Aufgrund der allgemein schlechten sozialen Situation, aber auch des Wirkens islamistischer Agitatoren unterschiedlicher Couleur hat das Werben von islamistischen Söldnern für Syrien zur Zeit in Tunesien Hochkonjunktur. In der Woche während des Weltsozialforums füllte das Thema mehrfach die Titelseiten tunesischer Zeitungen. Die Zahl der auf diese Weise Angeworbenen wird von manchen amtlichen Quellen auf bis zu 12.000 geschätzt.

Andere Beobachter halten dies für übertrieben oder geben jedenfalls an, so viele tunesische Dschihadisten seien auf keinen Fall in Syrien angekommen; der AFP-Journalist Djilali Belaïd schätzt ihre Zahl im syrischen Kampfgebiet auf "höchstens 2.000". Allerdings geben tunesische Journalisten wiederum an, 6.000 rekrutierte Tunesier befänden sich in Ausbildungslagern in Libyen.

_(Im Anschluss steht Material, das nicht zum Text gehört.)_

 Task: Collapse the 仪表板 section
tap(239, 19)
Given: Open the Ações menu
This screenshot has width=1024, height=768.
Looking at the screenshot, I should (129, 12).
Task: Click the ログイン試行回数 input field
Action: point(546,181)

Viele Menschen in Tunesien haben unterdessen vor allem davor Angst, was passiert, wenn diese Leute - durch die Kriegserfahrung enthemmt - in ihr Land zurückkehren. Eine entsprechende Erfahrung machte Algerien vor zwanzig Jahren mit jenen jungen Männern, die zuvor in Afghanistan gegen die Sowjetunion gekämpft hatten und später oft ein Rückgrat bewaffneter Banden bildeten. Kommt es nicht zu spürbaren Verbesserungen der Lebensverhältnisse im Land, könnte Tunesien in naher Zukunft auf diese Weise neuartige Probleme bekommen.